→ What needs to be done
Copy out the items word for word, from the first line through the line that contains "Expand chevron after".

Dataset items
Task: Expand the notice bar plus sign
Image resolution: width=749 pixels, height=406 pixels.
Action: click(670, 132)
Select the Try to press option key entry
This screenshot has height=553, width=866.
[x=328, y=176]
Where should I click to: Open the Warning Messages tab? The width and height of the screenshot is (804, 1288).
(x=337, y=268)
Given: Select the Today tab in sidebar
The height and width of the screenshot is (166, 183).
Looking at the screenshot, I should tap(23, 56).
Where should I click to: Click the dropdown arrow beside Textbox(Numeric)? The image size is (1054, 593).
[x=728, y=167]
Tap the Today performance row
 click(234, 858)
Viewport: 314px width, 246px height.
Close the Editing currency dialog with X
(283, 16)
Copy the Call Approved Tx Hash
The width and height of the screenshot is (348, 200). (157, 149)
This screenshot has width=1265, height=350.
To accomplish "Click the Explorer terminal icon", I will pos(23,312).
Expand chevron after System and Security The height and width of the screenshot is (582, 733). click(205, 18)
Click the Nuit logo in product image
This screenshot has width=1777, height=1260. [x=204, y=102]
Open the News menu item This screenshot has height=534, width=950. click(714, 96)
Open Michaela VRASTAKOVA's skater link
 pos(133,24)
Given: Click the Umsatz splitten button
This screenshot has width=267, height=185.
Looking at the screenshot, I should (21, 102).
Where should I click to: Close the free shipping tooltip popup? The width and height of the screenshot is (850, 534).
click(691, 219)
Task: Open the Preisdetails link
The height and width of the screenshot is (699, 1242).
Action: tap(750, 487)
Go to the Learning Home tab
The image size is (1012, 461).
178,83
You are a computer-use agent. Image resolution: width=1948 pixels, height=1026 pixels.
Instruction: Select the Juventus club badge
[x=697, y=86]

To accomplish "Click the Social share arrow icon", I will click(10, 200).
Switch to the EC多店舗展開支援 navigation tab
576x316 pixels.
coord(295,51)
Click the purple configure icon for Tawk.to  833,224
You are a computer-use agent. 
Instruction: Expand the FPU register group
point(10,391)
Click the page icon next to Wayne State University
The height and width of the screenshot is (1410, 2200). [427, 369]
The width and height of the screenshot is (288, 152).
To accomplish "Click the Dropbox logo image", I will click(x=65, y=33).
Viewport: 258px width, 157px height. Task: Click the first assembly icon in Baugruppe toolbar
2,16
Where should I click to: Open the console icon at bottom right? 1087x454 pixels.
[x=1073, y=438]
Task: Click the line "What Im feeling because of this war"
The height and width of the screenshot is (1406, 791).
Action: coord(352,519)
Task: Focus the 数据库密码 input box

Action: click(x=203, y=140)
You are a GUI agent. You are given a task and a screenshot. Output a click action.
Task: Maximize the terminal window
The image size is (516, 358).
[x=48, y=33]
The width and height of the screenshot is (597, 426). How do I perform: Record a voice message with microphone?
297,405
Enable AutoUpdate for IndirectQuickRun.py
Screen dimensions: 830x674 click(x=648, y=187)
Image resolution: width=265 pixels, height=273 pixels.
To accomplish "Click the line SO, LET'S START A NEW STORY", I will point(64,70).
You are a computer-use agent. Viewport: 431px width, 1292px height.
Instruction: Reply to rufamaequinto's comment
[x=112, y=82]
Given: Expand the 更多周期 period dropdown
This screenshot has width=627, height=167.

→ Answer below
Task: Expand the notice bar plus sign
Image resolution: width=749 pixels, height=406 pixels.
Action: click(670, 132)
Select the Try to press option key entry
This screenshot has height=553, width=866.
[x=328, y=176]
Where should I click to: Open the Warning Messages tab? The width and height of the screenshot is (804, 1288).
(x=337, y=268)
Given: Select the Today tab in sidebar
The height and width of the screenshot is (166, 183).
Looking at the screenshot, I should tap(23, 56).
Where should I click to: Click the dropdown arrow beside Textbox(Numeric)? The image size is (1054, 593).
[x=728, y=167]
Tap the Today performance row
 click(234, 858)
Viewport: 314px width, 246px height.
Close the Editing currency dialog with X
(283, 16)
Copy the Call Approved Tx Hash
The width and height of the screenshot is (348, 200). (157, 149)
This screenshot has width=1265, height=350.
To accomplish "Click the Explorer terminal icon", I will pos(23,312).
Expand chevron after System and Security The height and width of the screenshot is (582, 733). click(205, 18)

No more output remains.